Jedes Mal, wenn ich mit meinen Kolleg:innen für die ARD einen Beitrag über die Zivilgesellschaft und ihre Sorgen und Ängste drehen wollte, war es für uns ein zermürbendes Katz-und-Maus-Spiel mit dem System, seinen Ministerien und Geheimdiensten. Jeden Tag, jede Stunde, jede Minute kontrollierten sie uns westliche Journalisten. Die Zwischentöne und geheimen Botschaften in meinen Beiträgen verstanden sie am besten. Sie hörten genau das, was ich eigentlich vermitteln wollte: Große Teile der Bevölkerung im Iran haben genug von der Islamischen Republik. Sie sind erschöpft, müde, aufgerieben vom Kampf ums Überleben in einem korrupten Staat.

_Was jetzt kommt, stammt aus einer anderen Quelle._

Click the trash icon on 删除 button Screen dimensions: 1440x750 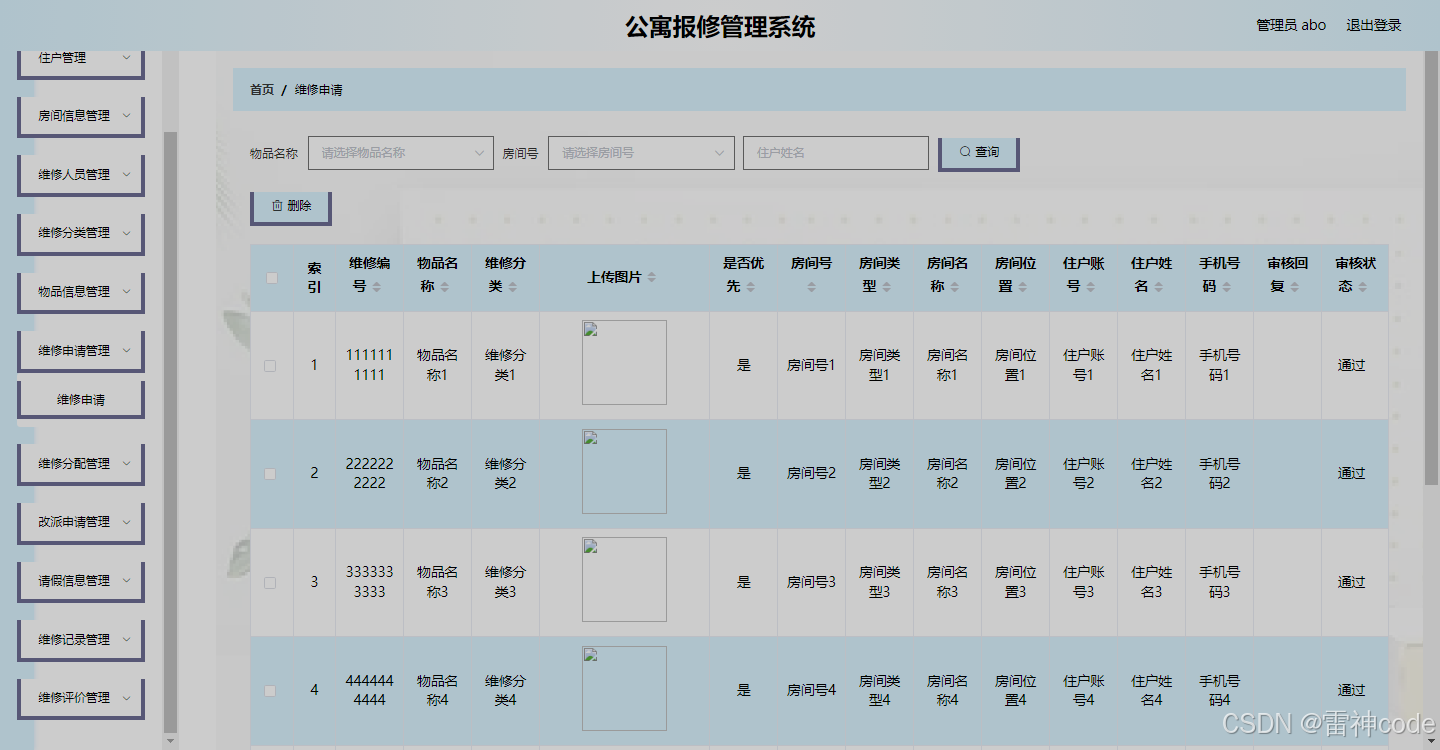tap(277, 206)
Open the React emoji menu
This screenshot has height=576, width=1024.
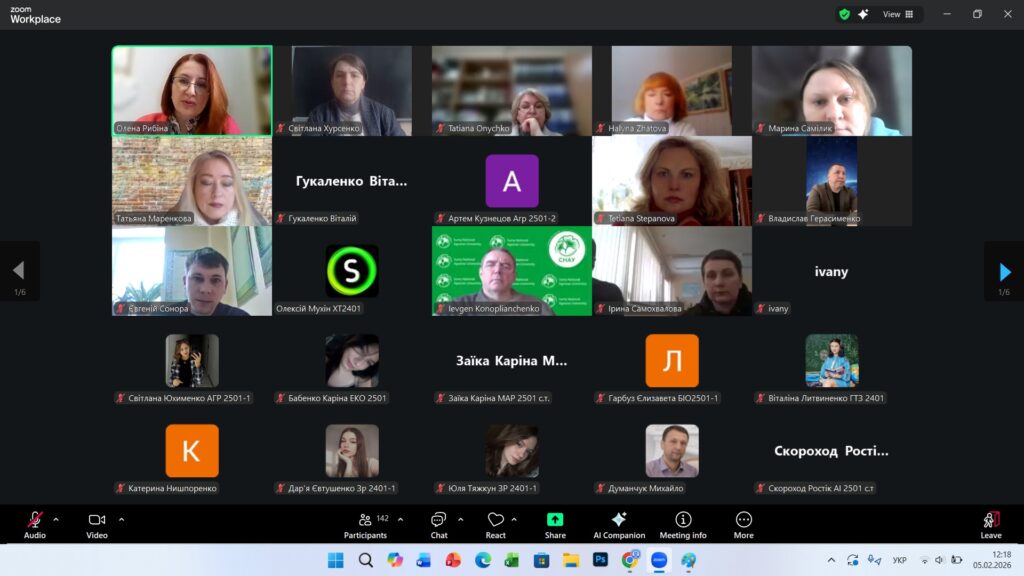(x=495, y=524)
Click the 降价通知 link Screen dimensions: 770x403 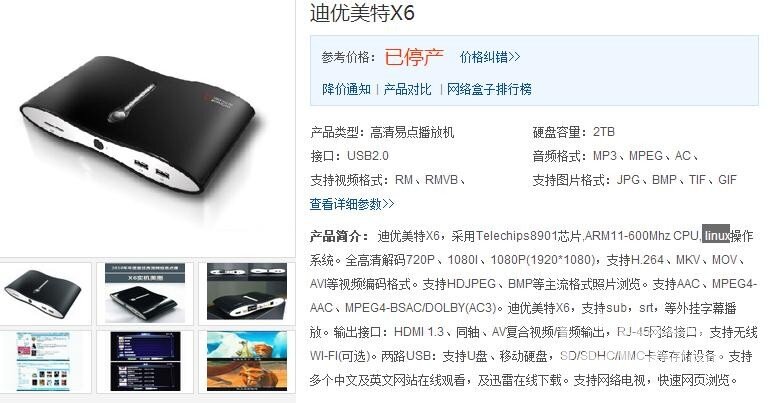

Neben dem Kampf des Regimes nach außen und der Unterdrückung der Bevölkerung nach innen herrscht auch noch ein Machtkampf innerhalb der politischen Eliten. Der Iran ist keine homogene Diktatur, sondern eine hybride Form aus Autokratie und Demokratie. Jede Gruppe im System kämpft ums eigene Überleben. Die Machthaber der Islamischen Republik sprechen nicht von einer Diktatur, sondern, wie im Namen verankert, von einer Republik. Doch der Revolutionsführer, der an der Spitze des Machtsystems steht, kann durch die ihm untergeordneten ultrakonservativen Gremien die demokratischen Elemente jederzeit aushebeln – was permanent geschieht.

Und der Machtkampf tobt. Denn es geht um die Nachfolge des Revolutionsführers. Er ist alt und soll krank sein. Dass es nach seinem Tod besser werden könnte, diese Hoffnung hat die Zivilgesellschaft schon längst aufgegeben.

Im Iran wird im Juni 2021 ein neuer Präsident gewählt werden. Es wird höchstwahrscheinlich ein Hardliner werden, denn die Teile in der Bevölkerung, die an Reformen glauben, werden nicht zur Wahl gehen. Und das sind nicht wenige. Dann wird der loyale Rest wählen. Diejenigen, die hinter dem Regime stehen. Und auch das sind immer noch so viele, dass ein Umsturz schwer werden wird. Und wenn doch – dann blutig.

Die jüngsten Ankündigungen über neue Verhandlungen über das Atomabkommen zwischen Washington und Teheran in der kommenden Woche in Wien – mit China, Russland und der EU als Vermittlern – ist dann doch immerhin ein hoffnungsvolles Zeichen. Ein „wieder vollumfänglich respektiertes Abkommen“ (Heiko Maas) könnte auch zu einem Impuls für mehr Stabilität und friedliche Beziehungen in der Region insgesamt werden.